• AIM OF THE EXERCISE: Return every line below exactly, without dropping any.

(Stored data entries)
# # # # #

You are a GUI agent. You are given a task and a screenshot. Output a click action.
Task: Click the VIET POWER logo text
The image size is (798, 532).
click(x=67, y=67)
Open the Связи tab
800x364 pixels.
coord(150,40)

# # # # #

• YOUR RESPONSE:
You are a GUI agent. You are given a task and a screenshot. Output a click action.
Task: Click the VIET POWER logo text
The image size is (798, 532).
click(x=67, y=67)
Open the Связи tab
800x364 pixels.
coord(150,40)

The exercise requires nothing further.